When I decided some months ago to start blogging again, I intended to avoid politics; I was just going to write responses to the lectionary.
However, when the current frontrunner for the Republican nomination feels that it's appropriate to criticize President Obama for a "phony theology" that is "not based on the Bible," I can't help myself.
When Republicans in Congress can summon an all male panel of clergy to complain that their rights are threatened by insurance coverage for women's healthcare (and simultaneously deny an opportunity to speak to a woman who was prepared to speak to how the laws impact her), something has gone off the rails.
When I say "what Santorum gets wrong," I don't plan to do a point-by-point rebuttal of his various statements and claims. The last thing the world needs is more Christians pointing fingers at each other and saying, "I'm right, you're wrong."
Today, however, is Ash Wednesday, the first day of Lent. While there is a heightened focus on sin and all our various collective and individual failures, there is also necessarily an emphasis on forgiveness and salvation. What Santorum and people like him appear to have not understood - perhaps conceptually, intellectually, but clearly not in their hearts - is that salvation isn't up to us.

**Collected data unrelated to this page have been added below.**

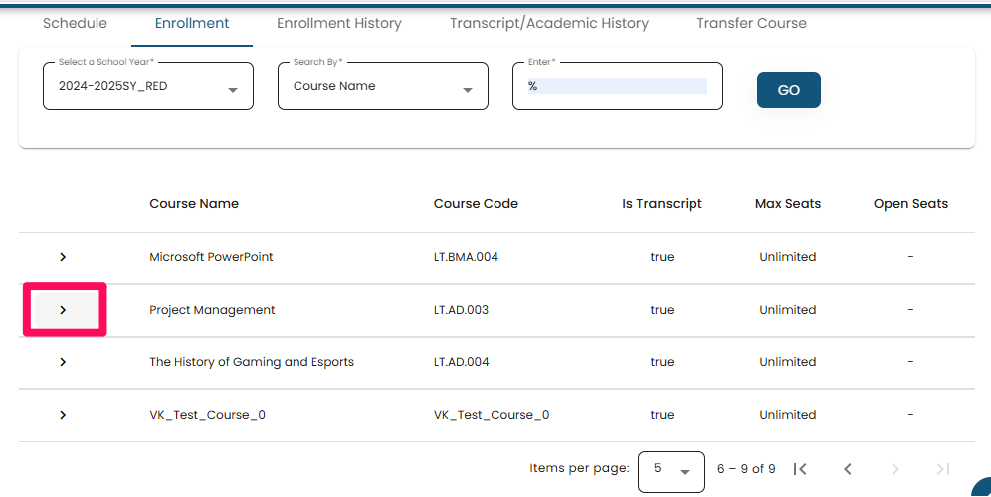Click the last page arrow in paginator
The height and width of the screenshot is (497, 991).
click(942, 469)
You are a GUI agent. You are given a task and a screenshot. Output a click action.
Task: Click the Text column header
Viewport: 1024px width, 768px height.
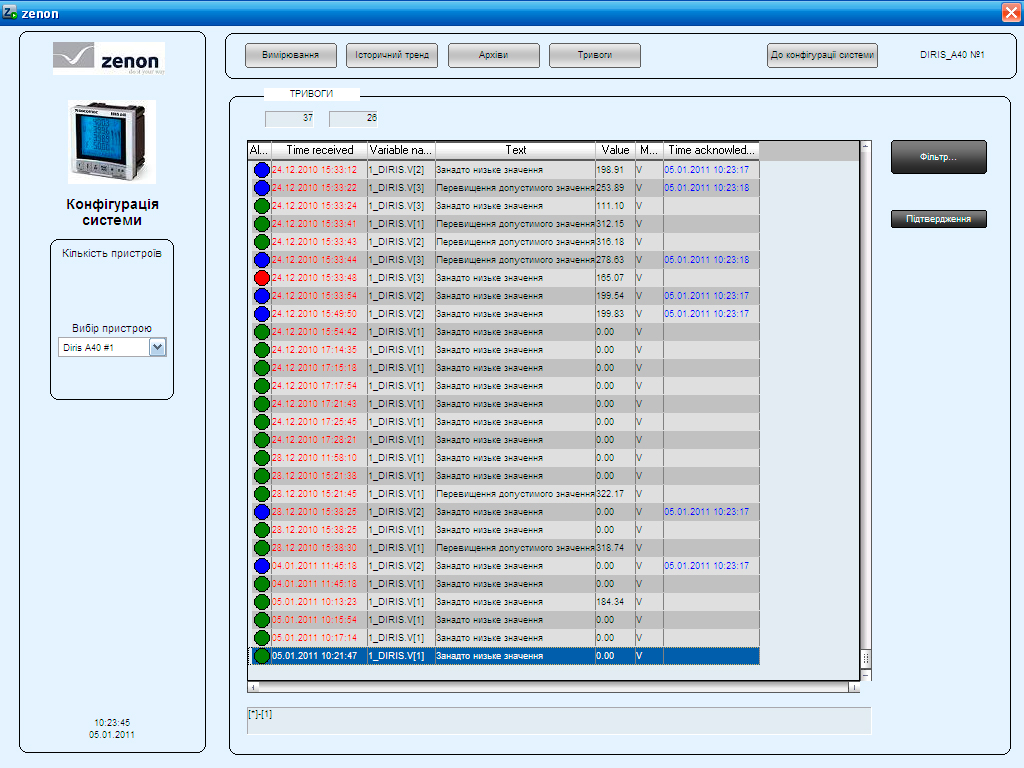pos(515,150)
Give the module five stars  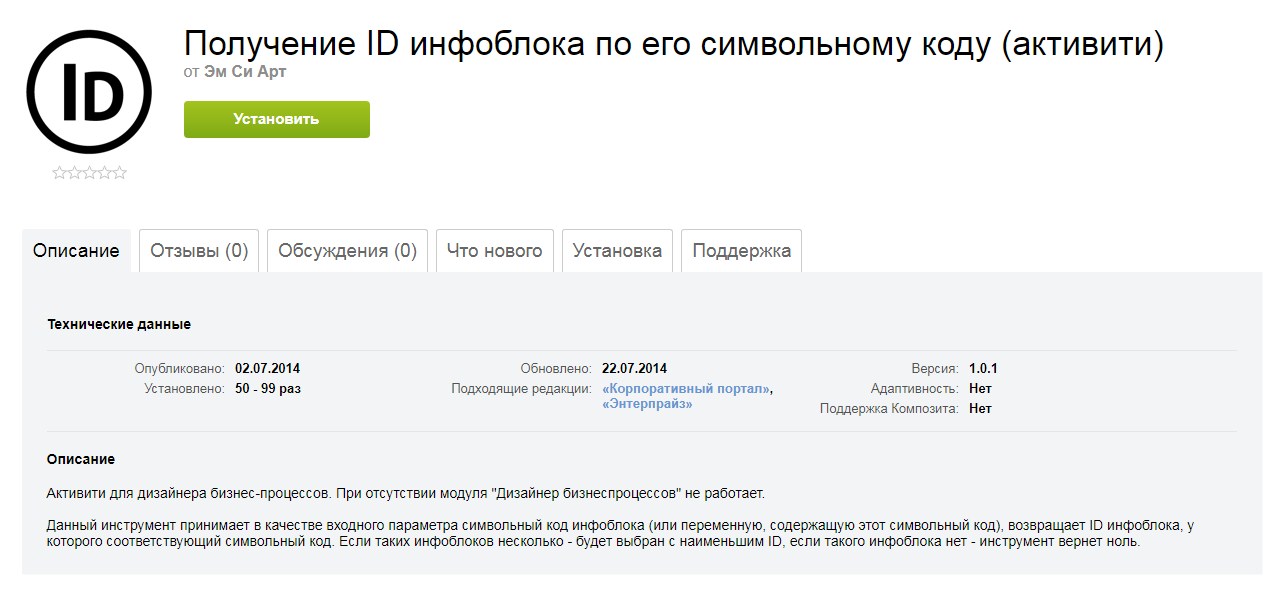pos(119,172)
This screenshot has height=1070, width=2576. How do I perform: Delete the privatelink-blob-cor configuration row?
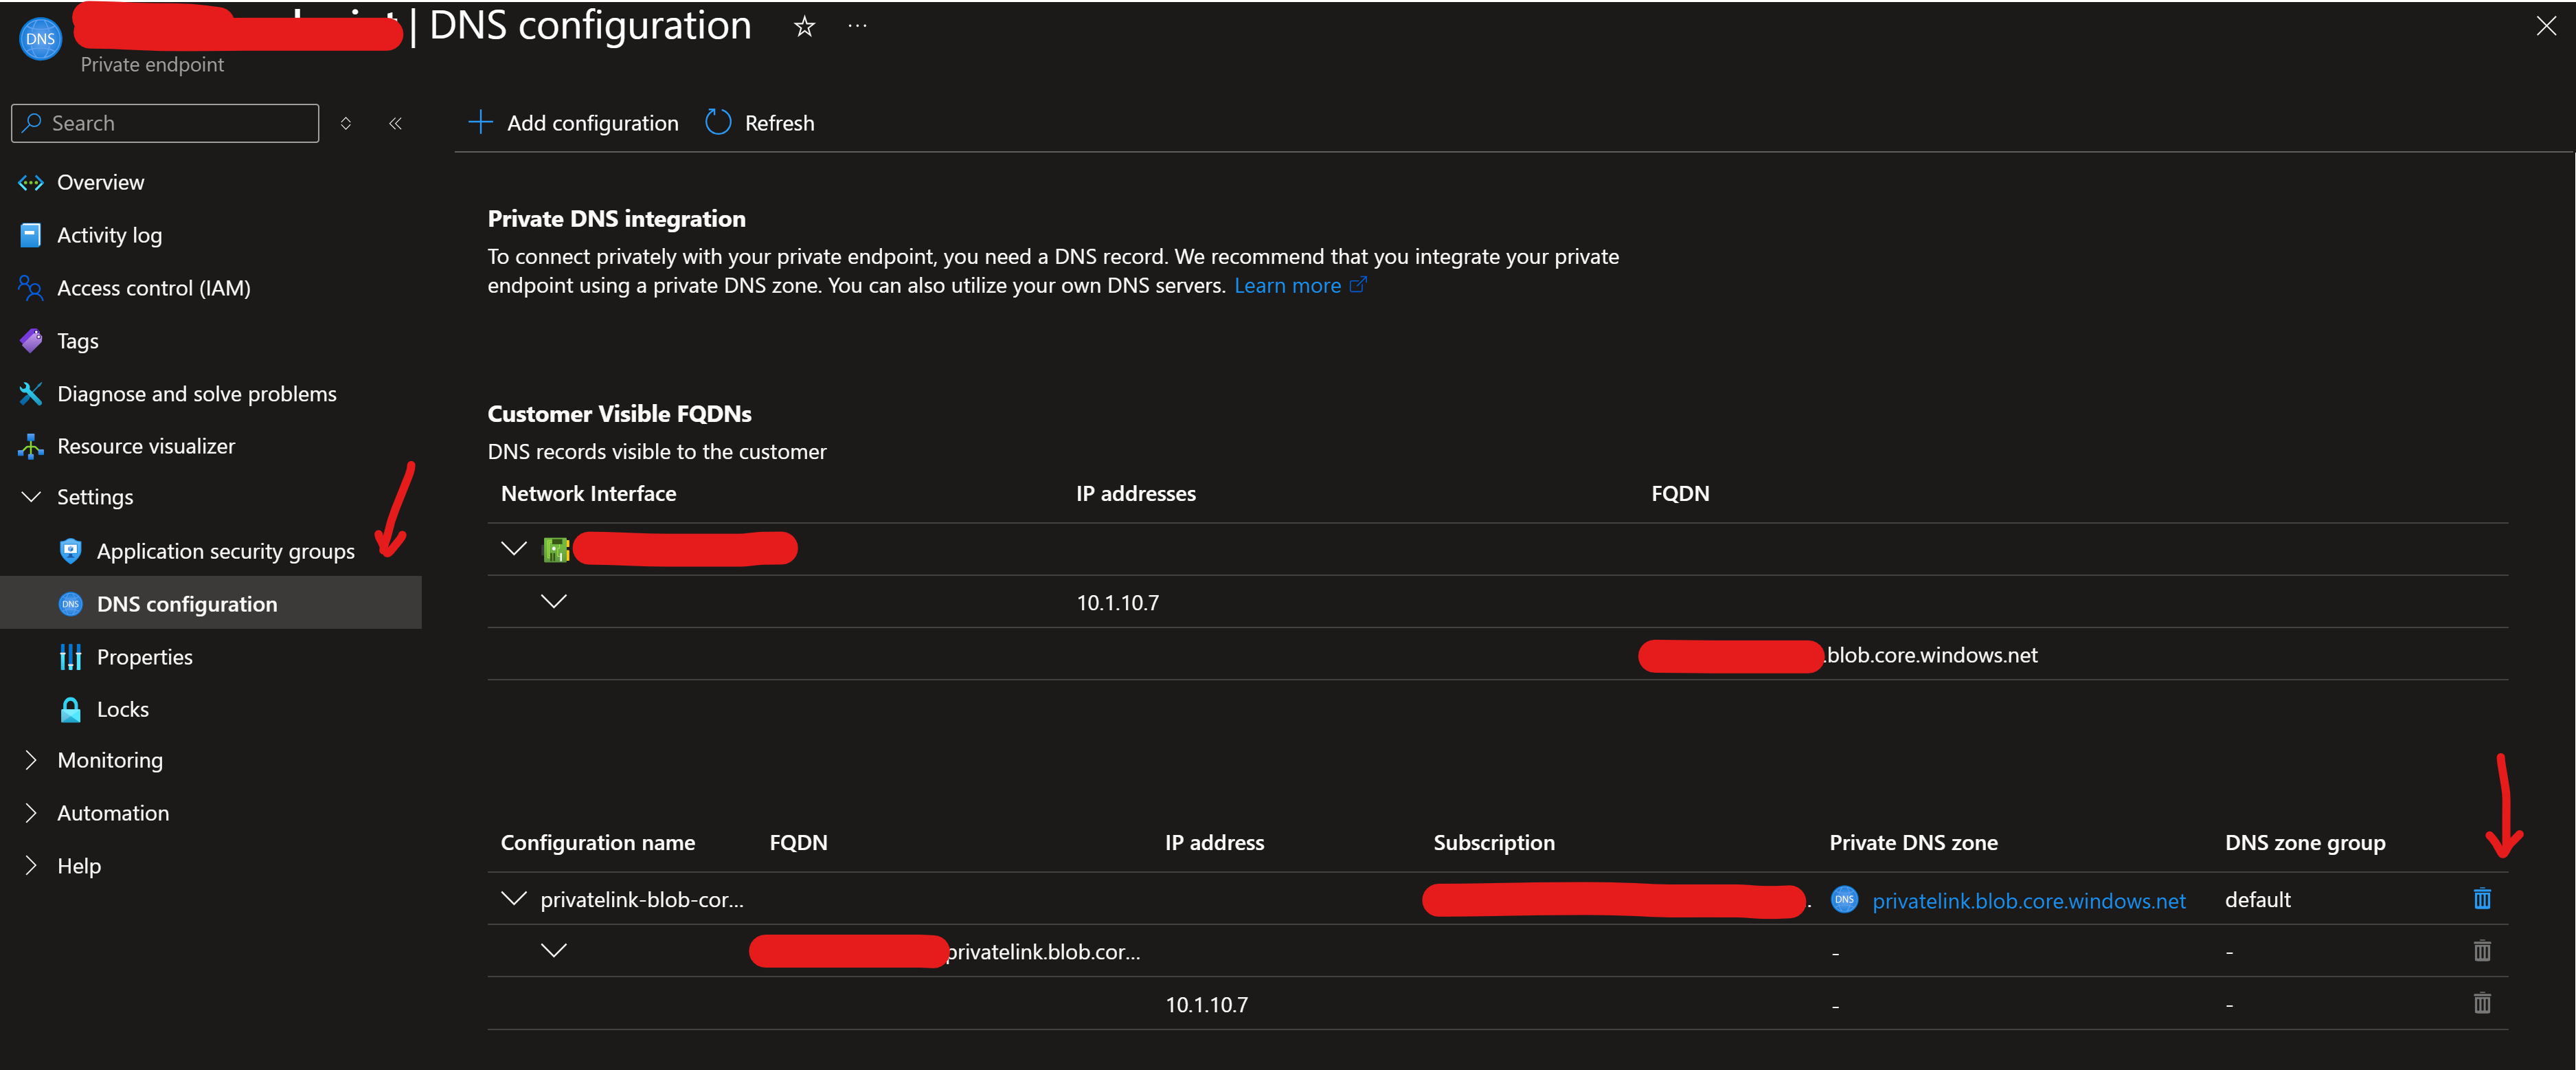[2483, 899]
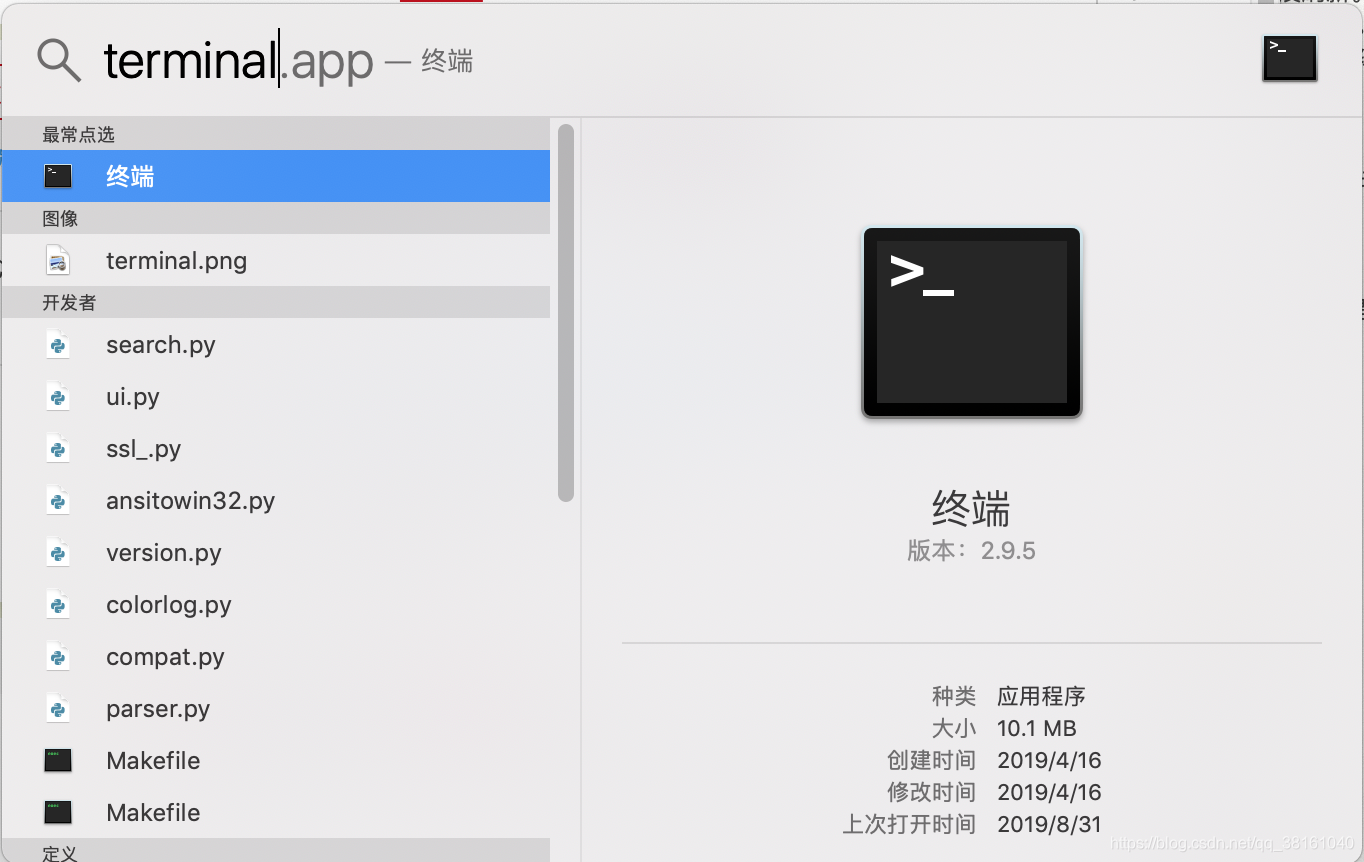The width and height of the screenshot is (1364, 862).
Task: Click the Terminal icon at top right
Action: coord(1289,58)
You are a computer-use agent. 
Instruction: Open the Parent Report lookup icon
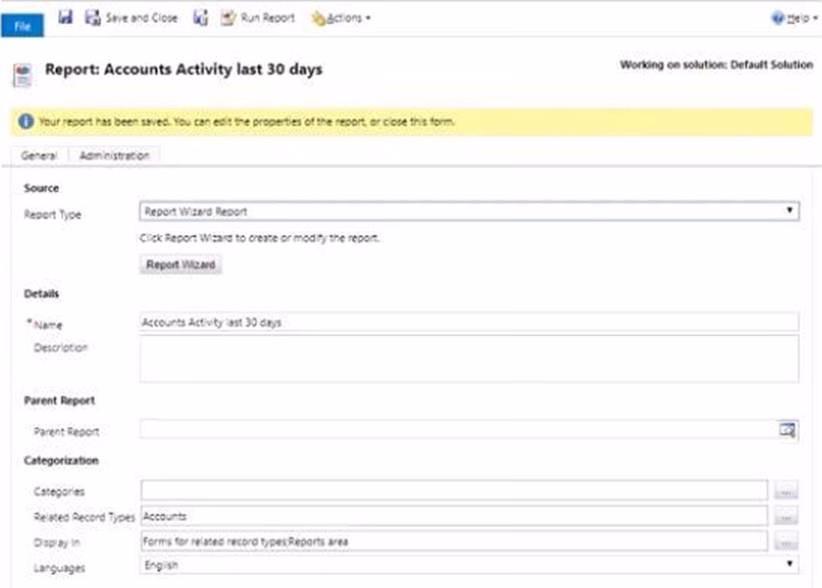788,430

Oh, we can have a long argument about salvation by faith versus salvation by works, but that misses the point, too. It's not up to us. It's salvation by God.
The writers of the New Testament reached a pretty clear consensus that grace is a gift, freely given. We don't earn it, and in fact, we can't earn it. There is no person so good, so pure, so virtuous that they can enter into eternal life by their own efforts. No one deserves to go to Heaven. The astonished disciples asked Jesus, "Well, then who can get into Heaven?" He said, simply, "For mortals, it is impossible." Remember, this is the guy who also said, "If you have faith the size of a mustard seed, you can tell a mountain to uproot itself and fall into the ocean." But Heaven? "For mortals, it is impossible."
And then he says, "For God, all things are possible."
A lot of people - hopefully most people - concede this, even if they maybe don't really believe it. The most self-righteously pious, judgmental blowhard televangelist will also probably be the first person to say he's a sinner, but he's also a lot like that pharisee in the classic parable, pointing at the tax collector and saying to God, "I may not be perfect, but at least I don't sin as much or as badly as that guy." That's really where we find ourselves. "I may not be perfect, but at least I do not have sex outside of marriage/I do not use birth control/I have not had an abortion/[fill in the vice of your choice]." That's basically Rick Santorum: I assume he wouldn't dare say (and doesn't believe) that he's not a sinner, but at least his theology is "based on the Bible," not like that other guy's. It is a classic case of "holier than thou," in the most pathetic and literal (if illiterate) sense.
So it begs the question: if no one is perfect, then just how imperfect can we be, and still get into Heaven? And if that sounds like we're framing the question too much in a "works-based" theology, then let's rephrase: no one fully understands God or gets everything right, so...how wrong can we be and still be "right enough"?
But there again we fail to remember it's not up to us.
The Bible, which is sometimes described as a record of the history of salvation, is not a book full of inspiring, feel-good stories about virtous people, or, at the very least, that would be a grotesque oversimplification. It's a book full of troubling - but ultimately inspiring - stories about a whole lot of very real human beings who say and do all kinds of dumb, mean, fearful, selfish things. What we're meant to take away is that people are complicated, and that God can work with us and through us even though we screw up in ways big and small, all the time. Our brokenness is not an obstacle for God. Paul strenuously insisted that nothing can separate us from God's love, one of many verses the literalists prefer to pretend come with an asterisk.
And so, even laying aside the incredibly sad state of affairs that a self-professed defender of the Constitution does not understand why it's irrelevant, inappropriate and offensive to comment on whether the president's "theology" is sufficiently orthodox for the office, Santorum's own biggest mistake is failing to understand that no one's theology is sufficient.
You just can't legislate people into heaven, Rick.